Speaking in Amsterdam Roger Bootle, managing director of Capital Economics, a consultancy, said a combination of Europe's sovereign-debt crisis and the expected decline in its population over the next fifty years will make a huge dent in the continent's natural gas consumption. ”I'm pretty pessimistic about how the eurozone is going to get out of its debt problems. This is a huge problem and of course the result of which is austerity,” Bootle said. “If the euro holds together the (growth) outlook is pretty poor but I'm hopeful we'll see a partial breakup of the eurozone. If we do we'll find the peripheral countries enjoy a surge in competitiveness.”
According to data from Eurostat, the statistics arm of the European Commission (EC), Europe's GDP fell by 0.6% last year with Portugal, Slovenia and Cyprus leading the downturn.
Europe's gas demand fell by 8% between 2008 and 2009 to 1.05 trillion cubic metres (cm), according to figures from Cedigaz, another statistical authority, with consumption in Greece, Hungary and Spain sliding most steeply. It recovered slightly in 2010, reaching 1.1 trillion cm, only to dip by a further 2% in 2011. Europe's gas consumption is now at a nine-year low.

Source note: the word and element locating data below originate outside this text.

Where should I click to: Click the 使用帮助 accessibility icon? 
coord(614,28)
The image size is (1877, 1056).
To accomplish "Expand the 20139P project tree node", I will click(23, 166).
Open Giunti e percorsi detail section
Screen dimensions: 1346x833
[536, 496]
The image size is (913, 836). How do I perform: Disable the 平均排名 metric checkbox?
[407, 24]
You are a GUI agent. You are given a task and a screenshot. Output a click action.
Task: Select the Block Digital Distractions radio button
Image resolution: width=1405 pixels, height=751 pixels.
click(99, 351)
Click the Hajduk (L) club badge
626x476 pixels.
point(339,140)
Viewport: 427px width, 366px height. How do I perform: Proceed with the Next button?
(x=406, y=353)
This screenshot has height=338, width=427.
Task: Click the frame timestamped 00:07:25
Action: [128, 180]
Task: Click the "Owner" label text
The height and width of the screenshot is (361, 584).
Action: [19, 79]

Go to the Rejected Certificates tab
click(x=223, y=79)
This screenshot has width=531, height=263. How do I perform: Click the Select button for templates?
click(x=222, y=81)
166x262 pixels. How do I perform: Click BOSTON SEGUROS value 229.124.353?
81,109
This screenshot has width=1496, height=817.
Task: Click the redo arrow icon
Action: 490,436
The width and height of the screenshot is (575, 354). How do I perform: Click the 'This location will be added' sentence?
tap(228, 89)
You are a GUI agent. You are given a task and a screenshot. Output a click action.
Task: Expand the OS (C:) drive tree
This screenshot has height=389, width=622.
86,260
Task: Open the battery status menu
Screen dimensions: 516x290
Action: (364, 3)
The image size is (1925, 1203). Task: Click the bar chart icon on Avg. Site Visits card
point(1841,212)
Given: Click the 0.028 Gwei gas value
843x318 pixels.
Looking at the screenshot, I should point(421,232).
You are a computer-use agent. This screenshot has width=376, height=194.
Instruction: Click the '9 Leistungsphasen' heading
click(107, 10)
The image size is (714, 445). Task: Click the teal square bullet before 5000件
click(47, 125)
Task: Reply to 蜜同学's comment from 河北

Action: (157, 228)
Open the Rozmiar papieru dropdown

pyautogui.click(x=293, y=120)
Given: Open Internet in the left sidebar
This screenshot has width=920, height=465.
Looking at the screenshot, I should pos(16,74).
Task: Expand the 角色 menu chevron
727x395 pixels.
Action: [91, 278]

Economic weakness will continue to depress the continent's natural gas demand, according to the International Energy Agency (IEA). While global gas demand will rise by 510 billion cm between 2010 and 2016, Europe's will stagnate.
Government policies to push renewable energy and efficiency are also strangling the gas market’s growth.
The EC, the EU’s civil service, wants a fifth of Europe's energy to come from renewable sources by 2020. The Commission also wants renewable energy to comprise 10% of fuel use in the transport sector and greater energy efficiencies to shave another 20% off total demand in the next seven years.
Gas executives do not see much coherence in the strategy. “We see a very fragmented Europe, lacking coherent energy policies from a gas market perspective and we are still some way from off an integrated, liberalised and transparent energy market,” Rune Bjornson, Statoil's senior vice president of natural gas said. Growth in demand may pick up again after 2020, he said, but this would happen in spite of energy policies and regulation that would do little to boost the sector.
For all the green motivation behind the EC’s policy drive, meanwhile, coal has been one of the biggest beneficiaries – putting more pressure on demand for cleaner-burning natural gas, according to Wood Mackenzie, a consultancy.
Coal beats gas on price, noted Ben Hollins, head of gas and power research at Wood Mackenzie, and while the power market absorbs more renewable energy supply, gas’s ability to “out-compete coal will depend largely on European policy”.
Europe's coal use rose by 8% in the first four months of last year, to 7.77m tonnes, according to Barclays bank. Spain's coal use soared by 80% in the first five months of last year while the UK's increased by 26%, to 6.3m tonnes. Cheap supplies of the fuel and low carbon prices have provided little incentive for financially vulnerable eurozone states to switch to higher-priced gas while economic austerity grips the continent.
Germany's coal consumption has risen by around 5% since the government decided to sideline nuclear power. The government wants 35% of its electricity to come from renewable energy by 2022, dealing another blow to gas vendors.
Stefan Judisch, chief executive of RWE supply and trading, said gas needs political support in Europe to be able to compete with coal, renewables and the energy-efficiency drives. “There is now more gas infrastructure in Europe than there is demand. The European gas midstream market is in a massive structural change,” Judisch said. The only good news, he said, was that Europe would likely act as “buffer” when large-scale US liquefied natural gas exports begin. “I don't think all the (US) LNG targeted at Asia will find a home there,” he said, potentially freeing up cheaper cargoes for Europe.
Judisch predicted that the arrival of US LNG in the market would also put on Europe’s piped-gas suppliers, such as Russia, to stop linking gas prices to oil prices. This would help liberalise the continent’s energy market, he said.
Wood Mackenzie expects global gas demand to rise by 33% to 2020 compared with 2010 levels, reaching more than 4 trillion cm. China will drive the demand growth, accounting for for 300 billion cm of extra new alone. Although Europe's gas needs will remain flat, Turkey and parts of central and eastern Europe would probably see some growth.
Another potential demand boost for natural gas could be if parts of the transport sector were gasified, Wood Mackenzie’s Hollins said. But this would need huge investment in infrastructure, meaning transport would be unlikely to provide a significant market in the short term.